REQUIRED WORK
Find the string "icon" in the records and copy each line where it occurs.

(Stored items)
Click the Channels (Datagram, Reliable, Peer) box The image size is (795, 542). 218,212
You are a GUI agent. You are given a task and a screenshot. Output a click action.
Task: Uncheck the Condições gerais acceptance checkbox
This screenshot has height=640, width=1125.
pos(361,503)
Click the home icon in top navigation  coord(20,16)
==
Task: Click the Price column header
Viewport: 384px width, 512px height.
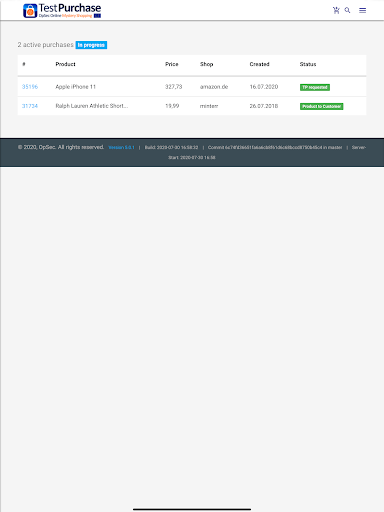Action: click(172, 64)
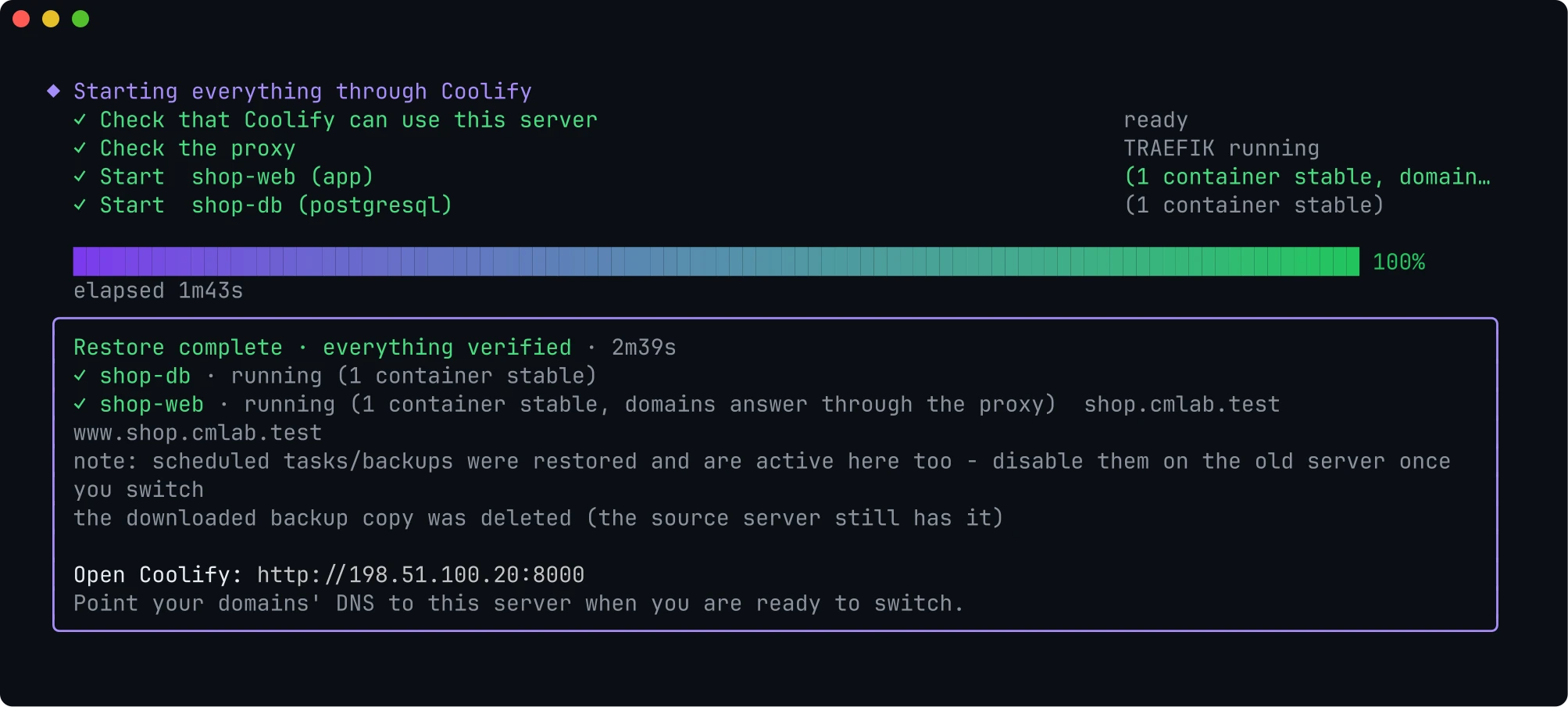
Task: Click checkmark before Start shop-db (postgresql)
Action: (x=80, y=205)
--
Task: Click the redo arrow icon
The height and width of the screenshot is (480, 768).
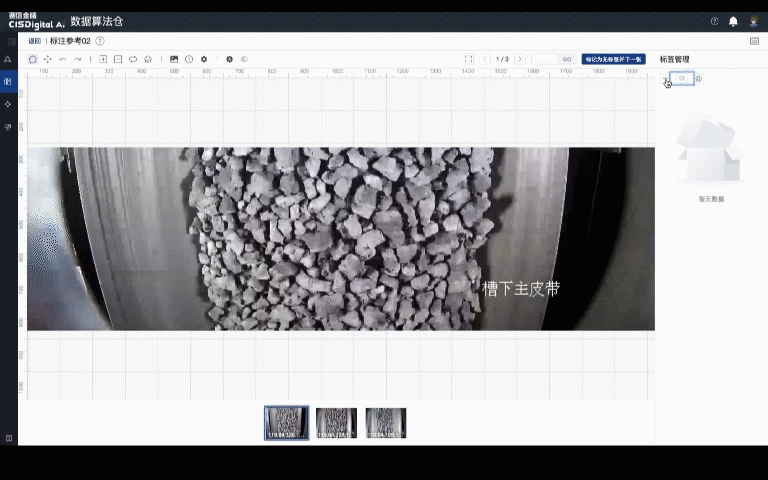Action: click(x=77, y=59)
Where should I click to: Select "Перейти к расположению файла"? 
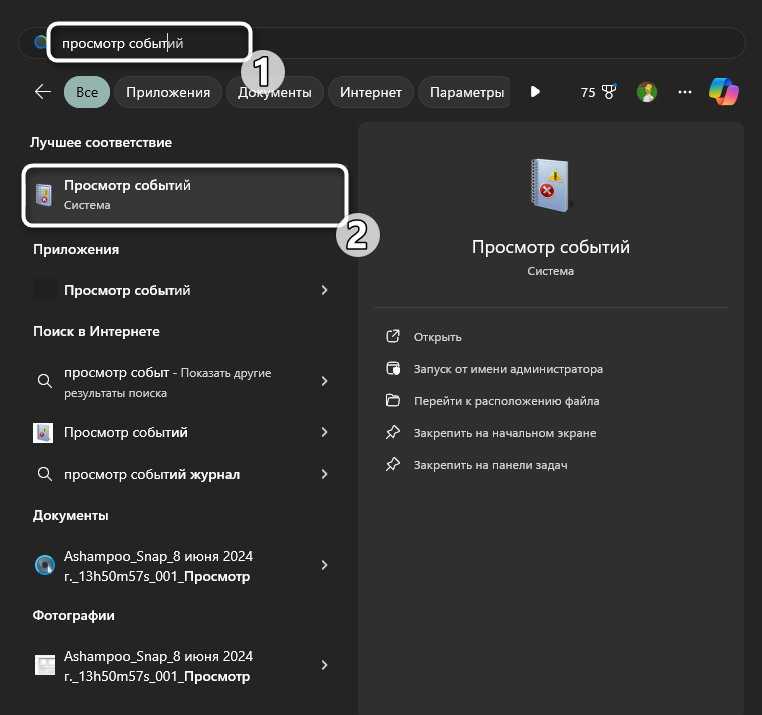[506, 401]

EXPECTED ANSWER
Click the home icon in top navigation  coord(20,16)
Task: Click the redo arrow icon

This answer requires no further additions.